# Extrait source:
....
Par expliciter les "12h" de mon message : j'ai broyé du blanc avec différentes huiles qui ont été appliqués immédiatement sur du papier. Échantillons qui ont donc jaunit (très fortement avec de l'huile crue) avant de redevenir blancs durant la soirée/nuit. Ils étaient quasi blancs au matin et d'un blanc immaculé (sauf broyage à l'huile de lin) ensuite. Ayant du blanc de trop une fois mes échantillons appliqués sur du papier, j'avais procédé à une mise en tube. Le lendemain matin (12h après), j'ai fait un test avec ce même blanc conservé en tube qui est resté quasi blanc (un très léger jaunissement qui s'est rapidement résorbé).

 

Voilà, c'est un peu particulier comme phénomène.. je ne trouve pas de raison valable, si vous avez une idée.. sinon je me servirai de ce lot pour de petits exercices de nature mortes.

 

Concernant le Radeau : ceci me rappelle l'exposition de Rousseau au Petit Palais il y a 1 ou 2 ans. Faite dans la pénombre...

 

Bonne soirée !

 

Sh



Réponse n° 3
    -  par Delac2 le 08/08/2025 - 21:27

"Merci pour vos réponses !"

 

"En effet pour être plus complet sur le blanc de plomb : il a été obtenu par exposition à du vinaigre alimentaire et de la levure. Le lot problématique avait été lavé (3x) à l'eau déminéralisée chaude 70 degrés (ce qui parait-il est une erreur)."
....
# Matériel fourni:
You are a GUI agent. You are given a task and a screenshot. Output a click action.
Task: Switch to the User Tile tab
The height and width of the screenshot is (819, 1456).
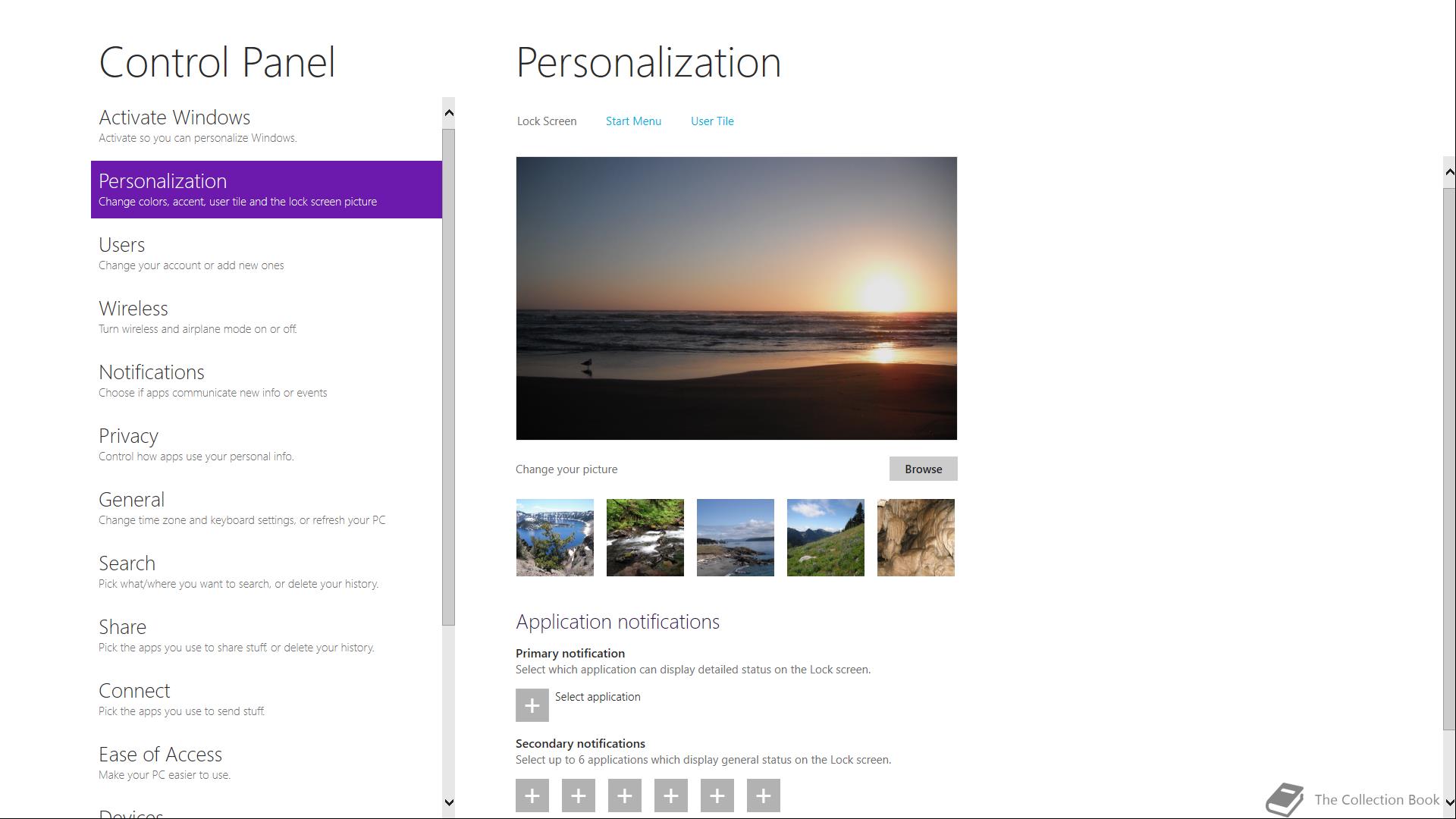(x=711, y=121)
....
# Consigne:
D'après le texte sur le blanc de plomb, pourquoi une partie du blanc broyé a-t-elle été mise en tube ?

# Résultat:
Il restait du blanc en trop une fois les échantillons appliqués sur le papier.